UrbanInstitute / education-data-package-stata

MIT License
19 stars 4 forks source link

Issue with CSV option #59

Closed ericatheresa closed 5 years ago

ericatheresa commented 5 years ago

A few people have recently encountered (possibly unrelated) errors using the csv option. @grahamimac @ddorio

One example is: educationdata using "college scorecard student-characteristics aid-applicants", sub(year=2014) csv

Error message:

variable count_total_FAFSA_applicants not found stata(): 3598 Stata returned error labelcsv(): - function returned error downloadcsv(): - function returned error getalldata(): - function returned error

: - function returned error Another is: educationdata using "school ccd enrollment race", sub(grade=99 year=2015) csv This runs, but returns fewer than 6,000 schools.
grahamimac commented 5 years ago

Thanks @ericatheresa. Tagging @VivianSihanZHENG to see if she can replicate. Three questions:

1) Do you know in which versions of the package these errors occurred? 2) Were you able to replicate these errors? 3) How many schools do we expect the second one to return if it's correct?

Thanks! Vivian please test these cases in the mean time and look into the issues.

VivianSihanZHENG commented 5 years ago

Hi @ericatheresa @grahamimac , I tested in the STATA package Version 0.3.1 (latest version), and I was able to return the results without errors. For educationdata using "school ccd enrollment race", sub(grade=99 year=2015) csv, 136080 observations are returned, and there are 5670 unique ncessch.

I think we caught this issue when running tests in the previous release, and Graham fixed it in version 0.3.1. I would recommend updating the package to the latest version, and try running them again. Thanks!!

ericatheresa commented 5 years ago

Hi @VivianSihanZHENG -- that's what I get as well. The call should return about 100,000 schools and millions of observations. It seems to only be pulling the first five states, and quits halfway through California.

ericatheresa commented 5 years ago

@VivianSihanZHENG I updated the package and that fixed the scorecard example (thanks!), but not the ccd example.

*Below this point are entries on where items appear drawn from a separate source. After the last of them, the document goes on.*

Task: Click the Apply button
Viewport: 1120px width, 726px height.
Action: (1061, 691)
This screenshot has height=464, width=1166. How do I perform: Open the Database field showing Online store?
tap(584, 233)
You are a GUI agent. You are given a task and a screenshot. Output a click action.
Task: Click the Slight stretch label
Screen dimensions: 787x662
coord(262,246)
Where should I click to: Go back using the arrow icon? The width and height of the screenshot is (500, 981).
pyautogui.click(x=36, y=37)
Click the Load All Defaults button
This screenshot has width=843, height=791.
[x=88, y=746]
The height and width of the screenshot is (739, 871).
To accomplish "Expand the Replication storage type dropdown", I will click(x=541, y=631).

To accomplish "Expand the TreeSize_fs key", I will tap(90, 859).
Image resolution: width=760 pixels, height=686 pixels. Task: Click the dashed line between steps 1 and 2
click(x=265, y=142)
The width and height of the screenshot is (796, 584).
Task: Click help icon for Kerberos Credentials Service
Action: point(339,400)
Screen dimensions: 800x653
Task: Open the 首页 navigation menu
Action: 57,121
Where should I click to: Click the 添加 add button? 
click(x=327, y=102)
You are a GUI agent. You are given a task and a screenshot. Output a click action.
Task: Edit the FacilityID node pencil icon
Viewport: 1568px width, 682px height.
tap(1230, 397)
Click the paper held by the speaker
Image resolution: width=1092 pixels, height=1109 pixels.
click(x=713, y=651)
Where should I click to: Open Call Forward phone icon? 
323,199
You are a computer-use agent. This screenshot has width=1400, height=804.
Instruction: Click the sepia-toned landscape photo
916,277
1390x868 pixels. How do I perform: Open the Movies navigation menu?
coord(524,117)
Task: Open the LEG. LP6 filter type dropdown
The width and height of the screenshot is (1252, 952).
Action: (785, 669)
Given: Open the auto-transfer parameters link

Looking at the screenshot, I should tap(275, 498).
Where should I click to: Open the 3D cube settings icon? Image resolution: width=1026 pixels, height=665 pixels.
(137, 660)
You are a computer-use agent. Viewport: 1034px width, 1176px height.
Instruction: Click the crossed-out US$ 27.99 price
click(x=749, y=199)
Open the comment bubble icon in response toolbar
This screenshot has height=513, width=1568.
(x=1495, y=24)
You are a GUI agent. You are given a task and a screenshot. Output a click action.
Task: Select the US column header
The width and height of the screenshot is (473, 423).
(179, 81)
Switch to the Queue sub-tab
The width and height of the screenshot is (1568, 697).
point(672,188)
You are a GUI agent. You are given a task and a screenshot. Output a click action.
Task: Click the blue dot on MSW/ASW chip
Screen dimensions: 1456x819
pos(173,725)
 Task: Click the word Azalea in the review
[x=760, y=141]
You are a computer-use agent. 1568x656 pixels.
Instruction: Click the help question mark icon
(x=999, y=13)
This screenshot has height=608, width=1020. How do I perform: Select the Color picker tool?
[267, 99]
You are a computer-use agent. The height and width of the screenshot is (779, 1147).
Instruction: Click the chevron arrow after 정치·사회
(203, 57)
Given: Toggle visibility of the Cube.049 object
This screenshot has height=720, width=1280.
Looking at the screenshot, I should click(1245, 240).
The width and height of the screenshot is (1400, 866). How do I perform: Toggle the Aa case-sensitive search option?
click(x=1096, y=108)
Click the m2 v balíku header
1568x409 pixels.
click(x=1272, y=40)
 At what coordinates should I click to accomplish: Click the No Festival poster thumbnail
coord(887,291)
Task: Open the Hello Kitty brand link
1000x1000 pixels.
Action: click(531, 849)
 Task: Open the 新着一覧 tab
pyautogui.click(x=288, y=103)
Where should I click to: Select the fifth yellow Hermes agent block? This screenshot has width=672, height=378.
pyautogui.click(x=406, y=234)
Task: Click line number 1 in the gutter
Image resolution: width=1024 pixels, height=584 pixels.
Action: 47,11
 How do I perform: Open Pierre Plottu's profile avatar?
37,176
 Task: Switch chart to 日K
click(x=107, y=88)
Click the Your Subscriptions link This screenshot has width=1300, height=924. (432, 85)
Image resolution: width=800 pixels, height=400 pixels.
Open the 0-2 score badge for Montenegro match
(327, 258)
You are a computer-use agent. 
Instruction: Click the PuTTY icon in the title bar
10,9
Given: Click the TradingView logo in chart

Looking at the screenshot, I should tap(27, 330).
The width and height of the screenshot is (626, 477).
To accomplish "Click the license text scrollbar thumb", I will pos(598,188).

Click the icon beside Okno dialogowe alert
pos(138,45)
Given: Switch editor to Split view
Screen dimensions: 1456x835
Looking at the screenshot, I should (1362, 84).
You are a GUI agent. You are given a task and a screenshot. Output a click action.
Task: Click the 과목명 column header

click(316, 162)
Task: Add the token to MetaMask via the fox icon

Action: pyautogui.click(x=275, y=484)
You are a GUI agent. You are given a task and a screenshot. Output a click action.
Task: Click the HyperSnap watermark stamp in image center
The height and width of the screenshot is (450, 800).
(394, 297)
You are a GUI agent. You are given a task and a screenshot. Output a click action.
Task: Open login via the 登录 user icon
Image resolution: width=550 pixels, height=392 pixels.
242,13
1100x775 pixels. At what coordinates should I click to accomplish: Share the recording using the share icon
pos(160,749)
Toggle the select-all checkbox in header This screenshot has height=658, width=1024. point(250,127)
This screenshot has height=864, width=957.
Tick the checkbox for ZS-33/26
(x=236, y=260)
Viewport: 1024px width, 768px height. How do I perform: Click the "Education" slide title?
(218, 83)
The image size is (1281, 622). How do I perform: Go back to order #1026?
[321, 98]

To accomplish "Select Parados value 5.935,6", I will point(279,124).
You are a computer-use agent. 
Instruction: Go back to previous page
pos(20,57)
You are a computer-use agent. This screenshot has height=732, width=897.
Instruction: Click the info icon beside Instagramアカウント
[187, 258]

VivianSihanZHENG commented 5 years ago

hi @ericatheresa, i checked in API using https://educationdata.urban.org/api/v1/schools/ccd/enrollment/2015/grade-99/race/, and 774488 records are returned. Does this record look correct to you?

ericatheresa commented 5 years ago

@VivianSihanZHENG Yep, that sounds about right!

VivianSihanZHENG commented 5 years ago

hi @ericatheresa, I checked the original CSV file, and filter by filter(grade==99, year==2015, sex==99), and it returned 774488 records with 96811 unique ncessch IDs, which matches with what's returned in API. So I believe the underlying CSV file is correct. I will then check the STATA package programs. @grahamimac Will get it back to you asap!

VivianSihanZHENG commented 5 years ago

hi @ericatheresa, I found that the CSV file in the S3 bucket was not complete (where the STATA package csv option grabs the data), which causing fewer rows in the STATA package. The issue has been automatically resolved after I re-uploaded the CSV file to S3. And I think I was looking at the wrong bucket earlier. Sorry about the confusion! You could test it in STATA now. Please let me know if you see anything else!

The other thing I noticed is that the results from educationdata using "school ccd enrollment race", sub(grade=99 year=2015) csv still keep all values for the variable sex. Does this look correct to you? Thanks!!

ericatheresa commented 5 years ago

Thanks, @VivianSihanZHENG ! Works great now. Following up separately on issue #2.